NCERT Exemplar Solutions: Lines & Angles | Mathematics (Maths) Class 9 PDF Download

Exercise 6.1

Q.1. In Fig. 6.1, if AB || CD || EF, PQ || RS, ∠RQD = 25° and ∠CQP = 60°, then ∠QRS is equal to

(a) 85°
(b) 135°
(c) 145°
(d) 110°

Correct Answer is Option (c)

Given figure, if AB || CD || EF, PQ || RS, RQD=25o and CQP=60o,

Then ∠SRB = ∠CQP = 60°

OR ∠QRA = ∠RQD = 25°

So ∠ARS +∠SRB = 180°

∴∠ARS= 120 − 60 = 120°

∠QRS = ∠ARS + ∠QRA = 120+25 = 145°

Q.2. If one angle of a triangle is equal to the sum of the other two angles, then the triangle is
(a) an isosceles triangle
(b) an obtuse triangle
(c) an equilateral triangle
(d) a right triangle

Correct Answer is Option (d)

Let the angles of a triabgle be α,β,γ

Given α + β = γ
We now that in a sum of triangles sum of angles is 180°
So, α + β + γ = 180°
⇒ 2γ = 180°

⇒ γ = 90 °

So, it is a right angled triangle.

Q.3. An exterior angle of a triangle is 105° and its two interior opposite angles are equal. Each of these equal angles is
(a) 37(1/2)°
(b) 52(1/2)°
(c) 72(1/2)°
(d) 75°

Correct Answer is Option (b)
By exterior angle theorem,
Exterior angle = Sum of interior opposite angle
Let each interior opposite angles = x
105 = x + x
105 = 2x
x = 52(1/2)°

Q.4. The angles of a triangle are in the ratio 5 : 3 : 7. The triangle is
(a) an acute angled triangle
(b) an obtuse angled triangle
(c) a right triangle
(d) an isosceles triangle

Correct Answer is Option (a)
The angles of the triangle are in the ratio: 5 : 3 : 7
Let the angles be 5x, 3x, 7x
By Angle sum property,
5x + 3x + 7x = 180
15x = 180
x = 12
Thus, angles are, 60°, 36°, 84°
Since, all the angles are less than 90°, it is an acute angled triangle.

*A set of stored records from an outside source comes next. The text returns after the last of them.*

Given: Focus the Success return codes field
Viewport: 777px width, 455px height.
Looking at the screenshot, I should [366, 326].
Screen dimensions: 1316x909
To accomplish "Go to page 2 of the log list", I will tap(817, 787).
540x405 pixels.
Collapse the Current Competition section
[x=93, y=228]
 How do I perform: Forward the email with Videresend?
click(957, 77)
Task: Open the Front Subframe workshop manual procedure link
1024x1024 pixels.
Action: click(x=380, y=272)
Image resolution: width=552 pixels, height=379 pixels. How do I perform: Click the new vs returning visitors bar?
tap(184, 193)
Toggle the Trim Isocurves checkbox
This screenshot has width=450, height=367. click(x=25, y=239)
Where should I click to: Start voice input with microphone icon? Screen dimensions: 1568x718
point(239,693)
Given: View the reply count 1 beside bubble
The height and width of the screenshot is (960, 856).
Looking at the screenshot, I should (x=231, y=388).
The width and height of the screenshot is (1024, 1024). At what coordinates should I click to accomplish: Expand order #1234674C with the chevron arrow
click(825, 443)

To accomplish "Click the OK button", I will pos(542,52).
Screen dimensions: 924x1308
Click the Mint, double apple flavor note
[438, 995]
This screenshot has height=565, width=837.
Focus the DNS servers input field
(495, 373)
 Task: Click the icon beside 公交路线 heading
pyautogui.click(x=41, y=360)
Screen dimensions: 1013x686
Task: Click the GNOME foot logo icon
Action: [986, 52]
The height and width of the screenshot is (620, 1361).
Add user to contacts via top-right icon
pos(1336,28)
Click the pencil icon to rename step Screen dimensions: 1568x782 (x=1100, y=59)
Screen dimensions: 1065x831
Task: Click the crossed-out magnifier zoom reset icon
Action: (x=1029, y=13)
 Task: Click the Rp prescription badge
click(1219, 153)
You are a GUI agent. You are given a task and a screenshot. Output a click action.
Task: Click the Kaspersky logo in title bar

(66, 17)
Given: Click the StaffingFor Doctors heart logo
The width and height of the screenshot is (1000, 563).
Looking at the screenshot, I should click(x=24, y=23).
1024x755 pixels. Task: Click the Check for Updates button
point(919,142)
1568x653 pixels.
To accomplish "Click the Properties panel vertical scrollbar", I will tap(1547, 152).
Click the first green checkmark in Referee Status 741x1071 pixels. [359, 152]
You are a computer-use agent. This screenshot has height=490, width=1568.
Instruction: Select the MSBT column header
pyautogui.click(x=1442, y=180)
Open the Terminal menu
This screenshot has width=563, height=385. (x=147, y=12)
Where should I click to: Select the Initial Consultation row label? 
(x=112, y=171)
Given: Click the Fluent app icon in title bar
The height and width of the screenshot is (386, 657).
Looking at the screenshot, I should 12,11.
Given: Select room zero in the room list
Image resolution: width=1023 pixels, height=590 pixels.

Q.5. If one of the angles of a triangle is 130°, then the angle between the bisectors of the other two angles can be
(a) 50°
(b) 65°
(c) 145°
(d) 155°

Correct Answer is Option (d)

Consider a △ABC,such that ∠BAC=130° and bisectors of ∠B and ∠C meet at O.
To find: ∠BOC
Now, in △ABC,
∠BAC + ∠ABC + ∠ACB = 180
130 + ∠ABC+∠ACB = 180 (Angle sum property)
∠ABC +∠ACB = 50
(1/2)(∠ABC + ∠ACB) = 25
∠OBC + ∠OCB = 25 (OB and OC bisect ∠ABC and ∠ACB)
Now, in △OBC,
∠OBC + ∠OCB + ∠BOC = 180
25 + ∠BOC = 180
∠BOC = 155°.

Q.6. In Fig. 6.2, POQ is a line. The value of x is

(a) 20°
(b) 25°
(c) 30°
(d) 35°

Correct Answer is Option (a)
Given POQ is a line, POQ = 180°
40° + 4x + 3x = 180°
⇒ 7x = 140°
⇒ x = 20°

Q.7. In Fig. 6.3, if OP||RS, ∠OPQ = 110° and ∠QRS = 130°, then ∠ PQR is equal to

(a) 40°
(b) 50°
(c) 60°
(d) 70°

Correct Answer is Option (c)
Using the fact that OP || RS, we know that
∠RWV = 180° − 130°
1.  ∠RWV = 50°
We know that,
∠PWQ = ∠RWV = 50° (Since, opposite angles of intersecting lines are equal)
Also, for line OP
∠OQP + θ = 180°
θ = 180° − ∠OPQ = 180° − 110°
2.  θ = 70°
Now, we know that sum of angles of a triangle is 180°,
∠PQR + θ + ∠PWQ = 180°
∠PQR = 180° − θ − ∠PWQ = 180° − 70° − 50°
∠PQR = 180° − 120°
∠PQR = 60°

Q.8. Angles of a triangle are in the ratio 2 : 4 : 3. The smallest angle of the triangle is
(a) 60°
(b) 40°
(c) 80°
(d) 20°

Correct Answer is Option (b)
The angles of the triangle are in the ratio: 2 : 4 : 3
Let the angles be 2x, 4x, 3x
By Angle sum property,
2x + 4x + 3x = 180
9x = 180
x = 20
Thus, angles are, 40°, 80° , 60°
Thus, the smallest angle = 40°

Exercise 6.2

Q.1. For what value of x + y in Fig. 6.4 will ABC be a line? Justify your answer.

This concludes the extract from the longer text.